Lo Studio Pagamenti CRIBIS Q2 2025 fotografa un Paese in cui la puntualità resta minoritaria ma stabile: il 44% delle imprese salda le fatture alla scadenza, leggermente sotto il Q1 2025 ma sopra il Q2 2024. Si riducono i ritardi gravi oltre i 90 giorni, che scendono al 4,3%. La mappa territoriale però resta disomogenea: Nord Est al 54,1% di pagamenti regolari, Sud e Isole al 34,1%, con un’incidenza di ritardi gravi decisamente più alta nel Mezzogiorno. Anche per dimensione emergono differenze: micro e piccole imprese mostrano i tassi di puntualità più elevati, ma sono anche quelle più esposte ai grandi ritardi rispetto alle medie e grandi aziende.
Tra i settori in miglioramento rientrano ceramica, GDO e siderurgia. Tra i settori più critici citiamo costruzioni e servizi alle persone. Le PMI sono tra più virtuose per quanto riguarda i ritardi nei pagamenti ma anche le più fragili nei ritardi gravi
Il quadro settoriale conferma che la puntualità riflette condizioni microeconomiche specifiche:
- In miglioramento: ceramica, grande distribuzione organizzata e siderurgia riducono l’incidenza dei ritardi oltre i 90 giorni rispetto al Q2 2024. Si tratta di comparti che, pur tra margini sotto pressione e volatilità dei costi energetici, hanno rafforzato controllo del circolante e disciplina finanziaria.
- Più critici: restano costruzioni e servizi alle persone, dove i ritardi gravi superano la media nazionale, complici stagionalità, margini compressi, tempi di incasso lunghi e, per l’edilizia, anche la coda regolatoria/fiscale legata ai bonus. Nel canale Ho.Re.Ca. (ristoranti e bar) l’incidenza dei grandi ritardi è la più alta tra i settori.
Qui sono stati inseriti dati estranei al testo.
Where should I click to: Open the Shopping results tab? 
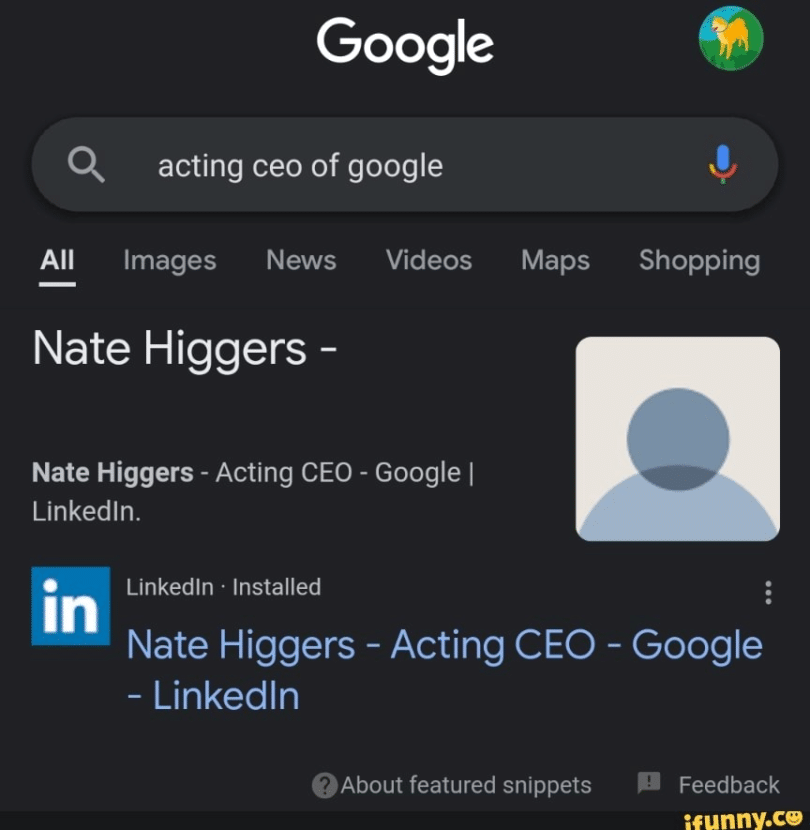698,261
Il capitolo PMI merita un approfondimento. I dati CRIBIS indicano che micro e piccole sono tendenzialmente più puntuali nel pagare rispetto alle medie e grandi, ma più vulnerabili ai ritardi gravi quando la liquidità si inceppa. In altre parole, c’è maggiore virtuosità operativa, ma un cuscinetto finanziario più sottile: basta un cliente che slitta per trascinare a valle tutta la filiera.
L’andamento della puntualità non vive nel vuoto. È intrecciato con tre variabili macro-aziendali.
1) Liquidità e capitale circolante. In presenza di margini compressi, stock elevati e cicli di incasso dilatati, la cassa diventa il primo vincolo. Molte imprese stanno accelerando su forecast di tesoreria, digitalizzazione del ciclo order-to-cash e negoziazione ex-ante delle condizioni di pagamento con clienti e fornitori. La riduzione dei ritardi gravi nel Q2 2025 suggerisce che una parte del sistema sta rispondendo con maggiore disciplina e strumenti più maturi.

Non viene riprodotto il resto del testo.